BEGIN Dataset excerpts

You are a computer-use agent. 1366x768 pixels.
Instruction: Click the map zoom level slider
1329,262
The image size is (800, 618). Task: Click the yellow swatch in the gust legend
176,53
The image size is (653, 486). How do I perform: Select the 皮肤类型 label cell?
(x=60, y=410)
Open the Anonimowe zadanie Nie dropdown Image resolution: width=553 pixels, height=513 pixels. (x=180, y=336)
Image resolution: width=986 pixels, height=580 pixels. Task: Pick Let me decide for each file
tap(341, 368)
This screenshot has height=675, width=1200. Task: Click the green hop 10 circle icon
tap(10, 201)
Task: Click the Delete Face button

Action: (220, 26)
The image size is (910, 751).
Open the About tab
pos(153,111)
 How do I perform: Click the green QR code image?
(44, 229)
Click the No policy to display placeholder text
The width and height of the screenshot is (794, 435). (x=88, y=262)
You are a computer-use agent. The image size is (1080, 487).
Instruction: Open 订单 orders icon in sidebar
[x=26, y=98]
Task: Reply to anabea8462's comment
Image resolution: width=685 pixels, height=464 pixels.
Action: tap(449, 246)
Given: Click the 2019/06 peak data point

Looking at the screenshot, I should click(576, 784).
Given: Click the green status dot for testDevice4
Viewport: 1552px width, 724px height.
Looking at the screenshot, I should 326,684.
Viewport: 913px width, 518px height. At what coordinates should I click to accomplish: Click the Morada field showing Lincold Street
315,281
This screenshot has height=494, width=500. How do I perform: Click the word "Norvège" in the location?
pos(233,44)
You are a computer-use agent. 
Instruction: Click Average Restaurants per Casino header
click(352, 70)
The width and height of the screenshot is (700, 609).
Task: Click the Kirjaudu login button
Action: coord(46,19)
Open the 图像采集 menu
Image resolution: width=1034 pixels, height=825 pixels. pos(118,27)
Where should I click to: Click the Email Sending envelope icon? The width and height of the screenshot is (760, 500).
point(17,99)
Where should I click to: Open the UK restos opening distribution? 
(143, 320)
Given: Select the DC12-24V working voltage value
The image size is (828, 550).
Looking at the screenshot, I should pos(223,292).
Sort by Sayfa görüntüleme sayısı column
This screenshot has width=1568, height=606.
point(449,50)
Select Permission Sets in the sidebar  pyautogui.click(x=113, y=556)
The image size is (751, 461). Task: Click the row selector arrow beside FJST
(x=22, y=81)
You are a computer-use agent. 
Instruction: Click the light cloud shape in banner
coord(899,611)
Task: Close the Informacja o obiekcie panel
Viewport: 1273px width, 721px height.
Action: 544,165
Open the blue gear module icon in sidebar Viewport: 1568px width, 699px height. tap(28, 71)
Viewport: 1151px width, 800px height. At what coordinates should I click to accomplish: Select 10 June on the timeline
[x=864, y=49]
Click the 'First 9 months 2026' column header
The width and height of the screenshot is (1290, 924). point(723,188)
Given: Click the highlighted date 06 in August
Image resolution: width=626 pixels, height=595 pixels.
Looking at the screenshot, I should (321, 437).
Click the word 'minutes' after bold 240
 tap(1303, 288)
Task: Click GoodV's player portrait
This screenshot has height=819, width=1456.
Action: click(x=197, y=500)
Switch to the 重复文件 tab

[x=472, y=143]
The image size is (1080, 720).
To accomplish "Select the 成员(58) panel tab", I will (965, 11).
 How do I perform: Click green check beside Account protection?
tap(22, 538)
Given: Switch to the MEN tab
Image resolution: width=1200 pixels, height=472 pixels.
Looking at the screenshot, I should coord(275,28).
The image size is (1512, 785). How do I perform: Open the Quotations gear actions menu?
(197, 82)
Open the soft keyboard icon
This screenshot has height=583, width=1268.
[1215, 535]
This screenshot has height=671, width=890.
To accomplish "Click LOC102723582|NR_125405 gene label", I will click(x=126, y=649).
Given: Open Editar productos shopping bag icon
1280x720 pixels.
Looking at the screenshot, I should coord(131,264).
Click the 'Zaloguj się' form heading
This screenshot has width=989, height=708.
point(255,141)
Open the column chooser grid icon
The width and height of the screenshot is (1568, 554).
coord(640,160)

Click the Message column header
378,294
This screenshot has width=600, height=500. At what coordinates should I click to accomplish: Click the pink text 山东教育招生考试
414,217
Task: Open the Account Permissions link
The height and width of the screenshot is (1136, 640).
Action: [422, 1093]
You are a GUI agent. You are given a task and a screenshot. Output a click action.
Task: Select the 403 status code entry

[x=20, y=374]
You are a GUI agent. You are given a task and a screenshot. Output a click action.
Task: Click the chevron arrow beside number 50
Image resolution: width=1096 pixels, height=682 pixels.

END Dataset excerpts

§ Work item: The entries above are to be output exactly as they appear.

§ Reply to the exercise:
You are a computer-use agent. 1366x768 pixels.
Instruction: Click the map zoom level slider
1329,262
The image size is (800, 618). Task: Click the yellow swatch in the gust legend
176,53
The image size is (653, 486). How do I perform: Select the 皮肤类型 label cell?
(x=60, y=410)
Open the Anonimowe zadanie Nie dropdown Image resolution: width=553 pixels, height=513 pixels. (x=180, y=336)
Image resolution: width=986 pixels, height=580 pixels. Task: Pick Let me decide for each file
tap(341, 368)
This screenshot has height=675, width=1200. Task: Click the green hop 10 circle icon
tap(10, 201)
Task: Click the Delete Face button

Action: (220, 26)
The image size is (910, 751).
Open the About tab
pos(153,111)
 How do I perform: Click the green QR code image?
(44, 229)
Click the No policy to display placeholder text
The width and height of the screenshot is (794, 435). (x=88, y=262)
You are a computer-use agent. The image size is (1080, 487).
Instruction: Open 订单 orders icon in sidebar
[x=26, y=98]
Task: Reply to anabea8462's comment
Image resolution: width=685 pixels, height=464 pixels.
Action: tap(449, 246)
Given: Click the 2019/06 peak data point

Looking at the screenshot, I should click(576, 784).
Given: Click the green status dot for testDevice4
Viewport: 1552px width, 724px height.
Looking at the screenshot, I should 326,684.
Viewport: 913px width, 518px height. At what coordinates should I click to accomplish: Click the Morada field showing Lincold Street
315,281
This screenshot has height=494, width=500. How do I perform: Click the word "Norvège" in the location?
pos(233,44)
You are a computer-use agent. 
Instruction: Click Average Restaurants per Casino header
click(352, 70)
The width and height of the screenshot is (700, 609).
Task: Click the Kirjaudu login button
Action: coord(46,19)
Open the 图像采集 menu
Image resolution: width=1034 pixels, height=825 pixels. pos(118,27)
Where should I click to: Click the Email Sending envelope icon? The width and height of the screenshot is (760, 500).
point(17,99)
Where should I click to: Open the UK restos opening distribution? 
(143, 320)
Given: Select the DC12-24V working voltage value
The image size is (828, 550).
Looking at the screenshot, I should pos(223,292).
Sort by Sayfa görüntüleme sayısı column
This screenshot has width=1568, height=606.
point(449,50)
Select Permission Sets in the sidebar  pyautogui.click(x=113, y=556)
The image size is (751, 461). Task: Click the row selector arrow beside FJST
(x=22, y=81)
You are a computer-use agent. 
Instruction: Click the light cloud shape in banner
coord(899,611)
Task: Close the Informacja o obiekcie panel
Viewport: 1273px width, 721px height.
Action: 544,165
Open the blue gear module icon in sidebar Viewport: 1568px width, 699px height. tap(28, 71)
Viewport: 1151px width, 800px height. At what coordinates should I click to accomplish: Select 10 June on the timeline
[x=864, y=49]
Click the 'First 9 months 2026' column header
The width and height of the screenshot is (1290, 924). point(723,188)
Given: Click the highlighted date 06 in August
Image resolution: width=626 pixels, height=595 pixels.
Looking at the screenshot, I should (321, 437).
Click the word 'minutes' after bold 240
 tap(1303, 288)
Task: Click GoodV's player portrait
This screenshot has height=819, width=1456.
Action: click(x=197, y=500)
Switch to the 重复文件 tab

[x=472, y=143]
The image size is (1080, 720).
To accomplish "Select the 成员(58) panel tab", I will (965, 11).
 How do I perform: Click green check beside Account protection?
tap(22, 538)
Given: Switch to the MEN tab
Image resolution: width=1200 pixels, height=472 pixels.
Looking at the screenshot, I should coord(275,28).
The image size is (1512, 785). How do I perform: Open the Quotations gear actions menu?
(197, 82)
Open the soft keyboard icon
This screenshot has height=583, width=1268.
[1215, 535]
This screenshot has height=671, width=890.
To accomplish "Click LOC102723582|NR_125405 gene label", I will click(x=126, y=649).
Given: Open Editar productos shopping bag icon
1280x720 pixels.
Looking at the screenshot, I should coord(131,264).
Click the 'Zaloguj się' form heading
This screenshot has width=989, height=708.
point(255,141)
Open the column chooser grid icon
The width and height of the screenshot is (1568, 554).
coord(640,160)

Click the Message column header
378,294
This screenshot has width=600, height=500. At what coordinates should I click to accomplish: Click the pink text 山东教育招生考试
414,217
Task: Open the Account Permissions link
The height and width of the screenshot is (1136, 640).
Action: [422, 1093]
You are a GUI agent. You are given a task and a screenshot. Output a click action.
Task: Select the 403 status code entry

[x=20, y=374]
You are a GUI agent. You are given a task and a screenshot. Output a click action.
Task: Click the chevron arrow beside number 50
Image resolution: width=1096 pixels, height=682 pixels.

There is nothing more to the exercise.